The Kitchen Sink and Other Oddities

Atabey Kaygun

Hamming Distance and Double Hashing

Description of the problem

I will consider the space of bitstrings of a fixed length as a metricspace \((X,d)\) where the metric is given by the Hammingdistance \(d(x,y)\) which calculates the number of sites on which two bitstrings \(x\) and \(y\) differ.

Now, I will consider a hash function as a self map \(f\colon X\to X\).

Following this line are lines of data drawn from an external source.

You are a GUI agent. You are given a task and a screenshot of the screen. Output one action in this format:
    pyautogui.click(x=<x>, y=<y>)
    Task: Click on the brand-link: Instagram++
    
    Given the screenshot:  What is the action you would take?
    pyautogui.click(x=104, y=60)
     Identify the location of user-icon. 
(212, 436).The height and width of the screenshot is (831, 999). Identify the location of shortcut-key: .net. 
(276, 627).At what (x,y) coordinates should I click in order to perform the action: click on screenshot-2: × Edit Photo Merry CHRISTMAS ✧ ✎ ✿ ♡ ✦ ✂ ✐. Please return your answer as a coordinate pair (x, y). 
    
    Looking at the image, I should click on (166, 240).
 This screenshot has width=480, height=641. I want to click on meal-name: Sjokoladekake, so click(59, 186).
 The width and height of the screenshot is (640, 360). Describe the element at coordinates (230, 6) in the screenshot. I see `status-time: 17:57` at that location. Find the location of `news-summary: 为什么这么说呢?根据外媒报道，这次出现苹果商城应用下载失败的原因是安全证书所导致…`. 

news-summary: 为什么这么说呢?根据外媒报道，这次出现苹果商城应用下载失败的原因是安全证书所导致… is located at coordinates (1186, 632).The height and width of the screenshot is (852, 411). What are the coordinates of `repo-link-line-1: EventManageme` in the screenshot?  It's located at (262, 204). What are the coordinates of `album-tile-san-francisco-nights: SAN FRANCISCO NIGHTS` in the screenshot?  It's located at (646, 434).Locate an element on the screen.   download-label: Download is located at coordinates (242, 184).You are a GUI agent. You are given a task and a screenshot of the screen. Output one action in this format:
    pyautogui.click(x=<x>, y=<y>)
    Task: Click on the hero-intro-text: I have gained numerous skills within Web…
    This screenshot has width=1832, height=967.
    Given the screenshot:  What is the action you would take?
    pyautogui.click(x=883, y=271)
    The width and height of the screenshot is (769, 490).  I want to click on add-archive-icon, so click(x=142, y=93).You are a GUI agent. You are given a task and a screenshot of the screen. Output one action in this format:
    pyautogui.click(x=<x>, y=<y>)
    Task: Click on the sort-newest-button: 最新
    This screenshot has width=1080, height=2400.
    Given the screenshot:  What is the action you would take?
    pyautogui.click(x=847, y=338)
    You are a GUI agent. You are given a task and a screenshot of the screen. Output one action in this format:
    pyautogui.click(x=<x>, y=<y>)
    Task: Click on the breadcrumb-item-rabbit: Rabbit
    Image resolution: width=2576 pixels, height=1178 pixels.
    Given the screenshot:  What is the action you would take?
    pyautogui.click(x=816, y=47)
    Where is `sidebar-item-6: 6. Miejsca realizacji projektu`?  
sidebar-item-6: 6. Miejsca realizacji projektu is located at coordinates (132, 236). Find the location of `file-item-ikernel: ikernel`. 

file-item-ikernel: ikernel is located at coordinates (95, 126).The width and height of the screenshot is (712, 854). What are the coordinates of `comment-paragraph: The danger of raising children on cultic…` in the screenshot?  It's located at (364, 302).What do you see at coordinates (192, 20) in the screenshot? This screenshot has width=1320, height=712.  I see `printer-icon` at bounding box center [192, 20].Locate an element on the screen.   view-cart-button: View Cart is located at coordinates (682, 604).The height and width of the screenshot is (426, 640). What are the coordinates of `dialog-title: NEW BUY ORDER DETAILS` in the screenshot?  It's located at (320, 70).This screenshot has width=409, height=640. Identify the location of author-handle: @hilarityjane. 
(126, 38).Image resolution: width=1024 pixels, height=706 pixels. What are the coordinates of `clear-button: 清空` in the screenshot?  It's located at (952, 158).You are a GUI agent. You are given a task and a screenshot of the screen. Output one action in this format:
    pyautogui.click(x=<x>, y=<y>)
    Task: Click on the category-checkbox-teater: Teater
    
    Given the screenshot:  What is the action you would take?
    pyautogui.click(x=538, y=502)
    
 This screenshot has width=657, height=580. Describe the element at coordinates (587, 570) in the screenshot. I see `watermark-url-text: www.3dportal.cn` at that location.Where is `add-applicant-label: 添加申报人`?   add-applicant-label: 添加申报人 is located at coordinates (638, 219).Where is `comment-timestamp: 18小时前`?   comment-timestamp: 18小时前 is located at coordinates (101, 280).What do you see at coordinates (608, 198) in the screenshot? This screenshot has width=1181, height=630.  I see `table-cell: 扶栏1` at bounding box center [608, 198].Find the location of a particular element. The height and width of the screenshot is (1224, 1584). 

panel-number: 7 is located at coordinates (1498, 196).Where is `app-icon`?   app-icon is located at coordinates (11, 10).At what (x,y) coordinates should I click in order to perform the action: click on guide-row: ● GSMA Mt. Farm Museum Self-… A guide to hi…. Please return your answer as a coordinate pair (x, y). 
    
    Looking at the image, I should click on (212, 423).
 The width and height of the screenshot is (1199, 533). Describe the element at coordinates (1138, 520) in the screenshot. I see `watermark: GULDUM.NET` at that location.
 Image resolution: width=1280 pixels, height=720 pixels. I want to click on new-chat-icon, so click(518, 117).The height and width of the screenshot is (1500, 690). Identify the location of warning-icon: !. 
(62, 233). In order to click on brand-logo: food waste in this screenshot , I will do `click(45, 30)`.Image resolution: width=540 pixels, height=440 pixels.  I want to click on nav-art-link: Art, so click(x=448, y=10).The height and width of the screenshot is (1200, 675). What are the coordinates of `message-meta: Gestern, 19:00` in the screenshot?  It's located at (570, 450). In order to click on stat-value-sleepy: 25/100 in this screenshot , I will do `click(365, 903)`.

The main objects of interest for today’s post is the distributions of the numbers \[d(f(f(x)),f(x))\] for every \(x\). I would like compare the distributions of numbers with \[ {d(f(x),x)}\].

Hamming distances

I am going to use some code from last two posts, which are not shown here.

Let us see the results for MD5:

    Two-sample Kolmogorov-Smirnov test

data:  as.matrix(X[, 1]) and as.matrix(X[, 2])
D = 0.0167, p-value = 0.07134
alternative hypothesis: two-sided

There is no discernible statistical difference.

Now, the results for SHA1:

    Two-sample Kolmogorov-Smirnov test

data:  as.matrix(X[, 1]) and as.matrix(X[, 2])
D = 0.0128, p-value = 0.2764
alternative hypothesis: two-sided

Again, there is no discernible statistical difference.